Console memory is a key cause for concern with developers, and after the previous generations RAM limitations with both the Xbox 360 and Playstation 3, it’s fair to say anticipation was high how much RAM Microsoft and Sony would pack into their systems. The previous generation managed a rather meager 512MB (though some of this was reserved for OS functionality), and considering the units were pushing towards 720P textures, the RAM limitations of both machines was felt quickly by developers.
Bryan Tarlowski, Marketing Director at Gamebase and Yoonjae Hwang, a lead engineers on Gamebryo, provided a short commentary on the RAM limitations of both machines and what the future could hold for developers and gamer’s alike.
“In next release, Gamebryo will support 64-bit platforms, and 4GB RAM (or 3GB effectively) limit will be removed,” they began. This is a pretty important issue, as the current built of GameByro is 32 Bit .exe, drastically reducing the amount of RAM the software can access. “Actually this is a requirement from the latest consoles and DCC tools (which stands for Digital Content Creation). On top of it, recent graphics APIs and platforms support GPU virtual memory. Combining both of them will largely reduce the limited memory issue,”
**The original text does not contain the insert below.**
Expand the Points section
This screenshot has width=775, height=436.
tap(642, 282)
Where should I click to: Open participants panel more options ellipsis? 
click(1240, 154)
“One of the key trends in the latest rendering APIs is commandbuffer basedrendering, which enables multi-core CPU utilization for sending graphics commands to GPU, Gamebryo is making progress in increasing this functionality.” For those of you who’re unfamiliar with what a Command Buffer is, I’ll provide a brief description. Typically applications using a graphics API (Application Programming Interface) loads driver and API functionality into its own private memory reserve (in other words, this RAM is ONLY for the application). Within this you’ll find the Command Buffer itself, which all of your API calls are held. You can think of these as commands being issued to the GPU (so in other words, the system tells the CPU what to do).
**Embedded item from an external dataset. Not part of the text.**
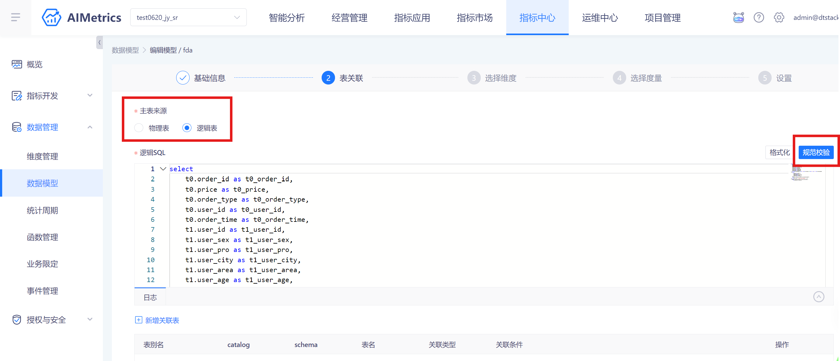Open the settings gear icon

(x=779, y=17)
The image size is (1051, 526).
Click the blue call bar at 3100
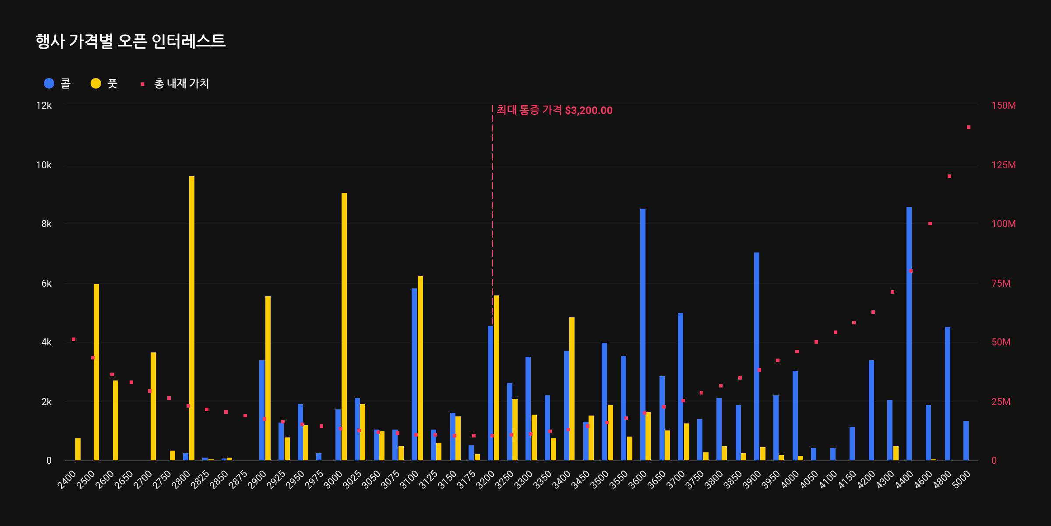tap(414, 374)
As for the multi-core rendering, this is a given for next generation consoles. Comparing a single CPU core of a desktop PC to a console shows a major difference in not only the clock speed but also the IPC (Instructions per Clock). More info here and also from from our exclusive interview with Allegorithmic. Both systems utilize AMD Jaguar CPU cores (two modules, with four cores each module) for eight cores total, but two of those are reserved for OS functionality. Due to the low power nature of these CPU cores, it’s imperative for all cores to be available to the renderer, or you could have a situation where the rendering stalls while you’re waiting for a maxed out core to catch up.
“Also, rather than forcing developers to use a specific lighting/shading scheme like physically based rendering, we are working to offer more flexible material system that allows artists to express their imagination intuitively,” they continue. “To that end, our artists tools, including DCC tool plugins will be deeply integrated to Max/Maya in order to aid artists in producing more detailed in-game graphics.”
Some of you will likely be nodding your head, with Microsoft’s Tiled Resources coming to mind, (or Volume Tiled Resources which will be introduced with DirectX 11.3 onwards, see our analysis here). But don’t forget Sony’s own ‘version’ of Tiled Resources (pdf from Sony).
There are a few things to remember – both the Xbox One and PS4 do have physical RAM limitations. Both machines have 5GB of RAM available to developers (if you take into account OS reserves). Microsoft’s Xbox One handles its OS reserve and game reserves in a particularly interesting way, which we’ve detailed in our Microsoft and AMD Developer Day Analysis. The HyperVisor OS controls two other Operating Systems inside the Xbox One. The first is known as ERA (Exclusive Resource Allocation) which is for games, and the second is SRA (Shared Resource Allocation), which is for your Xbox One’s dash and UI.
Sony are possibly set to increase the amount of RAM available to developers with the PS4, but most of this is hear say and they won’t commit to anything as yet. We do however have a demonstration of the RAM layout of the Playstation 4 from Sucker Punch Productions Infamous Second Son Post Mortem breakdown analysis we conducted.
While PRT or TR (to give them friendlier terms) will help, and API’s of the future certainly do support them, in the end RAM is still a precious entity that isn’t limitless. There are also other considerations we’ve got to take into account, such as the level of GPU / CPU performance of the machines too.